Make no mistake--this does appear to have been a rather neurotic marriage. But why do we always assume that neurosis must be defeated, transcended, escaped? John Lennon learned not merely to make do with his compulsions but to make something fairly miraculous out of them. The marriage itself, first of all--neurotic, but also, as we used to say, liberated, with male and female roles confounded, not just reversed. Very few matriarchs get to run a $150 million counting house unless it is bequeathed to them, and stay-at-home fathers who can afford live-in help rarely attend to parenting with John's care and intense devotion. But anyone who believes Yoko "dominated" her husband should located David Sheff's superb Playboy interview, in which Lennon both credits Yoko with saving his life and finds it difficult to let her get a paragraph in edgewise. And anyone who wants to dismiss Yoko--with her astrology, her peace-is-here-if-you-want-it--as a paramystical crackpot should find me somebody else who can manage fortune like she was playing chess, learn to sing rock and roll, and make a genius happy all at the same time. This marriage was a saga of authotherapy with few parallels in our obsessively psychodramatic culture. It was also a great romance.
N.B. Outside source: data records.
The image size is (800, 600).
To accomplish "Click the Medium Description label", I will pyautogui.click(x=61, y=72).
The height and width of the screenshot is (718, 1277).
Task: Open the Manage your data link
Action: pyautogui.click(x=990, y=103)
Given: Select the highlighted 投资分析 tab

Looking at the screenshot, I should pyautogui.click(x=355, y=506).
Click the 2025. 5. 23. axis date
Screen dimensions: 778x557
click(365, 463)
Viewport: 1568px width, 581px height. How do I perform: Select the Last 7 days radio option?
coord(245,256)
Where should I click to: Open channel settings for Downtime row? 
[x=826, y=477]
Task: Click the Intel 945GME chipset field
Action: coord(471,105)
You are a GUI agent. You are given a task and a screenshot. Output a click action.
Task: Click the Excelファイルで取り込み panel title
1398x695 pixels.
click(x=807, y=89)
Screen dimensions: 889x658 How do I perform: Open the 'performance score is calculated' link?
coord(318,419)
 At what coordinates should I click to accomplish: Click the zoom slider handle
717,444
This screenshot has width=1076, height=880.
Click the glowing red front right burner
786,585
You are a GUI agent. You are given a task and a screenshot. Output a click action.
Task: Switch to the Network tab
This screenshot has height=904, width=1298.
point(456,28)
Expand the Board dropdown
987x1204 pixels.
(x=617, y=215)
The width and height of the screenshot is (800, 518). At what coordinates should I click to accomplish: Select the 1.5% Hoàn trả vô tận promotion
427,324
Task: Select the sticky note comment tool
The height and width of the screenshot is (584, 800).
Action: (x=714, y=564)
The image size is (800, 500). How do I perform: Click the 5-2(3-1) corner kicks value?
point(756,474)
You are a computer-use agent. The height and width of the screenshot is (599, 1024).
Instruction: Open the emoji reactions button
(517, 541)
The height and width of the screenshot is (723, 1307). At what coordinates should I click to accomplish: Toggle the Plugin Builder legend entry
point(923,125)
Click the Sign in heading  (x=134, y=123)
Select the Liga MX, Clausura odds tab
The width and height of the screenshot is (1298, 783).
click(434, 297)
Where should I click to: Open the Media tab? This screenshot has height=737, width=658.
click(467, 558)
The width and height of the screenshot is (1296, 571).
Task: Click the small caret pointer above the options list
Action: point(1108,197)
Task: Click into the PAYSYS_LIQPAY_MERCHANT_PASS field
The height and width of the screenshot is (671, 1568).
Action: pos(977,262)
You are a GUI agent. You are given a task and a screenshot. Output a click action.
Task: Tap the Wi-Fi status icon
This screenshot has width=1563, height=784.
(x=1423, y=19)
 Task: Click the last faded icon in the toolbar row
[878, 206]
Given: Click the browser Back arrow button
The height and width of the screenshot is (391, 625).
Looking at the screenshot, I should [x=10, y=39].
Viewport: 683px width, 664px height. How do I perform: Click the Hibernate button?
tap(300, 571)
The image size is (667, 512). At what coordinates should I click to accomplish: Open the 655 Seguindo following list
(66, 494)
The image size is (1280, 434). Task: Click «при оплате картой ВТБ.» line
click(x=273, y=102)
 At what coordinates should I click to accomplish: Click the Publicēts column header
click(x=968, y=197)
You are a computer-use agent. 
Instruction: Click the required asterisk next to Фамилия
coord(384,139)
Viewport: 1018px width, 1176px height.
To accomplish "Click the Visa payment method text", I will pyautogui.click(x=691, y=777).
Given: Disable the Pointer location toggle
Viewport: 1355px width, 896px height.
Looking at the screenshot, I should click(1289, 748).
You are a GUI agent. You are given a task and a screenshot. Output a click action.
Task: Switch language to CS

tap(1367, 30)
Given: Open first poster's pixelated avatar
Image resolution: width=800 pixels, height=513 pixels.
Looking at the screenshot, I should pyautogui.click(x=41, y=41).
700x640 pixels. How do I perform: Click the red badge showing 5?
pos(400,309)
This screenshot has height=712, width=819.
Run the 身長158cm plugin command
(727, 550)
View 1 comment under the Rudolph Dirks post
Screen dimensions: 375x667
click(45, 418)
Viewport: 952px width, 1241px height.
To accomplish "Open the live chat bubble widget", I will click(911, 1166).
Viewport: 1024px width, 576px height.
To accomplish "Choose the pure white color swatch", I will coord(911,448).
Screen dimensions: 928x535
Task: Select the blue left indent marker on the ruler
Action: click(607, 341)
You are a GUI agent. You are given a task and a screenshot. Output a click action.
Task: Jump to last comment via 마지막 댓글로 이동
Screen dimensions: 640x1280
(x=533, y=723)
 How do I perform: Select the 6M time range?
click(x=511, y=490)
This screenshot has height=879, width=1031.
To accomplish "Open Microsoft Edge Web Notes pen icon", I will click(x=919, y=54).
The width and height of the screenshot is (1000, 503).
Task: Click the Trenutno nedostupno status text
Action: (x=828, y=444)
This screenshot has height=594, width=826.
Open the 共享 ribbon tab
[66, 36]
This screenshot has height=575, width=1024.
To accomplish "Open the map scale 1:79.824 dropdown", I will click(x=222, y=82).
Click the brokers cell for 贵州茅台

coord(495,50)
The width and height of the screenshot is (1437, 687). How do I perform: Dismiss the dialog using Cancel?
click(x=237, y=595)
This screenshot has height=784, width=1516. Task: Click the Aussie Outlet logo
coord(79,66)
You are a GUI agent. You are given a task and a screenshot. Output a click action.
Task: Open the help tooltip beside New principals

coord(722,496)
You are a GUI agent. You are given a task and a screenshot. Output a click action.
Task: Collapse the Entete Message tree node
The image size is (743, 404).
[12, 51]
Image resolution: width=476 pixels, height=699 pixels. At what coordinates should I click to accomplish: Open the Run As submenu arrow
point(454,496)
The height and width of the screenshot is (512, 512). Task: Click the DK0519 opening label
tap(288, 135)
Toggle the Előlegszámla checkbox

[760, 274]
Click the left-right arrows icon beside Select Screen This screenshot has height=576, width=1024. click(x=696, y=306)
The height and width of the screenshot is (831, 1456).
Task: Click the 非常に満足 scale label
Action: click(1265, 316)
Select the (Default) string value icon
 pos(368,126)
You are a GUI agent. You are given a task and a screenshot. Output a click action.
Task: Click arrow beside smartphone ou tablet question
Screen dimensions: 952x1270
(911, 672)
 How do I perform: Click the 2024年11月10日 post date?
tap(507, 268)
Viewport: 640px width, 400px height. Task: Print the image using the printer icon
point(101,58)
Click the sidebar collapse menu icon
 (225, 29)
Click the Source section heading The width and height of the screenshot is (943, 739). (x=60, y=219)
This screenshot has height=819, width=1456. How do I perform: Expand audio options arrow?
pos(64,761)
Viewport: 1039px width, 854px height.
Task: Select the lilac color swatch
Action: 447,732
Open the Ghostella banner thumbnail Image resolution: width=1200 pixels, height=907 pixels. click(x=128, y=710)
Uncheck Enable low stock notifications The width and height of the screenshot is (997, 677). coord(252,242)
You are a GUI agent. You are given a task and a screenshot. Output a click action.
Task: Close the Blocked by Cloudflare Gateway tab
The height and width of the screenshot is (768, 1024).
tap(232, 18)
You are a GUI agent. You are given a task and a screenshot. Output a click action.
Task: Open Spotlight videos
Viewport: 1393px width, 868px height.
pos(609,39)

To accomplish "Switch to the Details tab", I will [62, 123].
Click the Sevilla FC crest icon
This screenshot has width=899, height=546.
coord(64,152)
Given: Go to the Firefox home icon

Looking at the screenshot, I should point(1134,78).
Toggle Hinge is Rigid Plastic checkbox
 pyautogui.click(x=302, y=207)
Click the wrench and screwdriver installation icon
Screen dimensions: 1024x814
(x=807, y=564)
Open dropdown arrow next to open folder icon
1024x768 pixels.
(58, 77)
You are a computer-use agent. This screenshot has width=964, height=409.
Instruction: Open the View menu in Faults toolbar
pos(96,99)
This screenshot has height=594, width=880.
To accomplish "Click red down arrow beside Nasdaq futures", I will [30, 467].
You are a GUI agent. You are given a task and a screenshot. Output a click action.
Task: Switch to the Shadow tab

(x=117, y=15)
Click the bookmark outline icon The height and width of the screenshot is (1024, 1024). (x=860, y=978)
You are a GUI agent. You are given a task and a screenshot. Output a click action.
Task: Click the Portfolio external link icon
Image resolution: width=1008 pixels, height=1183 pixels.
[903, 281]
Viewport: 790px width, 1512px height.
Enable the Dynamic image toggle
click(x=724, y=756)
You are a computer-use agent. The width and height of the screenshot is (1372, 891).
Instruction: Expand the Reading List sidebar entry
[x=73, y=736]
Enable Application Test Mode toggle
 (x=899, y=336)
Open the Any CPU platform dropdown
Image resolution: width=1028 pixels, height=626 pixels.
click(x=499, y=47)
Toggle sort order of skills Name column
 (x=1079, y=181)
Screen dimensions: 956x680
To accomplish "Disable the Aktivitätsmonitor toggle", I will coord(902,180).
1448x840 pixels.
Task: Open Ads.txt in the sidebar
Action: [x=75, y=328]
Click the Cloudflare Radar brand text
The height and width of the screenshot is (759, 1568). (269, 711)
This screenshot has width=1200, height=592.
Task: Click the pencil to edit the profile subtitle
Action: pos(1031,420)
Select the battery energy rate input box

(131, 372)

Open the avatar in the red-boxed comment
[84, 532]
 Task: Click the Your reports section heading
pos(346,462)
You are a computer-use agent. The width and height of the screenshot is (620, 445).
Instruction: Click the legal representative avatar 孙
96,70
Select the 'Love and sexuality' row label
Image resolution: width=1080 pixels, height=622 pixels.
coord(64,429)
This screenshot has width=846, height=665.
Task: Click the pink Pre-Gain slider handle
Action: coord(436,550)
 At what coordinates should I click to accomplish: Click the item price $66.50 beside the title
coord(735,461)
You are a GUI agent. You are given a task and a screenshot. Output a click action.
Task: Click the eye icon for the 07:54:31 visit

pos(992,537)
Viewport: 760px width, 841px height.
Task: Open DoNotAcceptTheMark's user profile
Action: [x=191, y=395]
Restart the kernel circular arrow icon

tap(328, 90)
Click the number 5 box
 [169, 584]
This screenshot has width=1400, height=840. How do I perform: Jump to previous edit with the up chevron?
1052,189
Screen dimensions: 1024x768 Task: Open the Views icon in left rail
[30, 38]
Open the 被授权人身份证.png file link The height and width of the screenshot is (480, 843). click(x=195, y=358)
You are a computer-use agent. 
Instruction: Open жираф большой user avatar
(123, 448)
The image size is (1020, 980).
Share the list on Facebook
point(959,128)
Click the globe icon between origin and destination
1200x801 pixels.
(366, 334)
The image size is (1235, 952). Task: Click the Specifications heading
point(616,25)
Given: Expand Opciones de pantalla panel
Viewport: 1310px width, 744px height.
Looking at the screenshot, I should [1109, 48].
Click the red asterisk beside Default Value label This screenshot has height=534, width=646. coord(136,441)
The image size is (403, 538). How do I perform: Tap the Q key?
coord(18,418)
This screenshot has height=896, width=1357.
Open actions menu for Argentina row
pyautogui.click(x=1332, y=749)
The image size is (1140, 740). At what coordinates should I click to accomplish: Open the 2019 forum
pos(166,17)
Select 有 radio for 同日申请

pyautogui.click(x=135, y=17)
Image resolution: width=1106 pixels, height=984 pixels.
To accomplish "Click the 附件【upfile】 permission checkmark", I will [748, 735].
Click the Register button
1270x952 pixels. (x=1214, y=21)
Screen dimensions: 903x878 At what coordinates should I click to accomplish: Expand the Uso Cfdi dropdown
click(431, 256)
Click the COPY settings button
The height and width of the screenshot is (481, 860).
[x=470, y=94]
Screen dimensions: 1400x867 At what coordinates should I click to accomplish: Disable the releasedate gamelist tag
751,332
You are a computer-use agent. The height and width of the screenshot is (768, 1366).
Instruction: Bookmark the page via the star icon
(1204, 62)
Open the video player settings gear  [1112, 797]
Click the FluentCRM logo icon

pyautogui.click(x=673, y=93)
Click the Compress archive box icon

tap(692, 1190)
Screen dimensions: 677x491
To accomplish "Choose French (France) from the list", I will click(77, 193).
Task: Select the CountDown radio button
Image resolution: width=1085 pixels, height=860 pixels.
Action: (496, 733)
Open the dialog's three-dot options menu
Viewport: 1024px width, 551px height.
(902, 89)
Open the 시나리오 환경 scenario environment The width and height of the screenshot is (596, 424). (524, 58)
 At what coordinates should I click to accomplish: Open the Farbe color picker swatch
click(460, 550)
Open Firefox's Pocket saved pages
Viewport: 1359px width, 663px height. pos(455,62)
And then there's the minor miracle of the music. With its rich, precise song, its command of readymades from New Orleans R&B to James Brown funk, and from magical mystery dynamics to detonating synthesizers, Double Fantasy is one of the two albums released in 1980 (Poly Styrene's dreamlike Translucence is the other) to put the anonymous usages of studio rock to striking artistic purpose. The music sounds somehow economical even when 24 (or is it 40?) tracks are humming; it doesn't just frame or set the voices, it projects them. And what voices. When he last essayed this sort of thing on Walls and Bridges, during his separation from Yoko, John sounded confused, and unconvinced. Here he sounds sweet, tough, pained, reflective, calm, and above all soulful. When Yoko last tried to go pop on Approximately Infinite Universe (though compare "Why?" on her experimental Plastic Ono Band to Material or Blood Ulmer and renew your faith in prophetic avant-gardism), she sounded like a bad Buffy Saint-Marie imitator. Now her speed and sexuality, her forced rhythms and peristaltic gutturals, add a new-wavish edge to John's confident professionalism. The elementary device of alternating cuts between the two spouses (no duets) makes their union come alive more than any of the often one-dimensional lyrics. But I ought to admit that for the most part I like the lyrics, especially John's. I liked the lyrics on his Plastic Ono Band, too, not so much for what they said or how they said it but for what they said about how they said it--that John's commitment to the outspoken and straightforward knew no bounds. Nine years later, though he's more mature, more amiable, happier, that commitment is unchanged. I use the present tense, of course, to refer to art. I hope there's at least a little more.
A great album? No, but memorable and gratifying in its slight, self-limiting way--connubial rock and roll is hard to find. I wouldn't think of patterning my own marriage on anyone else's, but like any good art Double Fantasy transcends specifics, even its status as a pop event. It helps me remember what I cherish. And it helps me cherish the two people who made it as well.
Village Voice, Jan. 20, 1981
This piece was also reprinted in The Lennon Companion, edited by Elizabeth Thompson and David Gutman (1987).